Gray squares, gray text and fixing misaligned transcription

Reduct synchronizes your media with its transcript - word for word, syllable for syllable, to the millisecond.

Gray squares represent one second of silence or unrecognized audio. This is most often silence, but can also be periods of background sounds, music, or crosstalk between speakers. Reduct will also sometimes insert gray squares if it senses that the AI has "hallucinated" incorrect words (rather than giving you an incorrect transcript piece). Clicking on the squares will jump to different points of silence in your media, just as clicking on a word takes you to that point in the media.

Gray text indicates misalignment - meaning that the text and the audio are not perfectly synced up for that portion of the video, usually due to poor audio quality, background noise, mis-transcription, people speaking over each other, or a lack of enunciation by the speaker. If you see an animated grey treatment on a paragraph, this indicates that that alignment is in progress, and will clear up shortly.

If you see misaligned transcript, you can often get a better alignment by correcting the transcript to closely match the video (eg. re-inserting false starts, umm, ahs, etc.). Note that the recording transcript should match the audio from your media as closely as possible, in order for the transcript and the media to be correctly aligned.

Unwanted speech can be removed by adding your content to a reel, and removing the offending portions of your footage with strikethrough editing. Select the text you'd like to eliminate and click 'Cut'.
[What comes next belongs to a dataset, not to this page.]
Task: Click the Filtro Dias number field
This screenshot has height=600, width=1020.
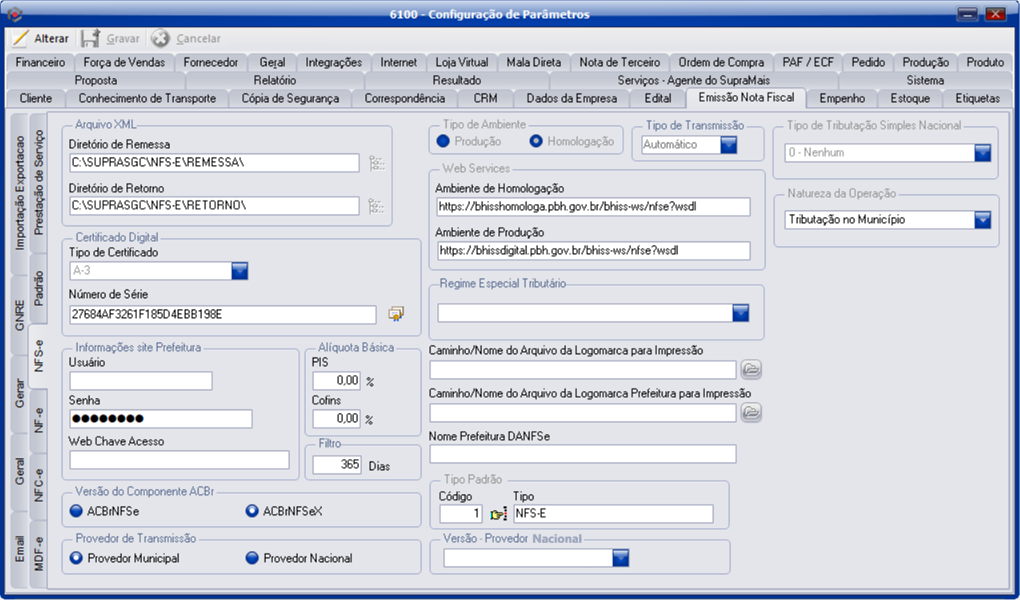Action: coord(337,465)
If you notice the transcript playhead rushing ahead of the video player during a portion of your media, this can often be fixed by selecting the affected portion of the transcript and making a small correction, such as adding punctuation or changing a couple of words. This will cause the media and transcript to be re-processed and aligned to be tried again. In some cases, it can help to combine paragraphs before making these changes, especially when there are rapid (and/or inaccurate) speaker changes).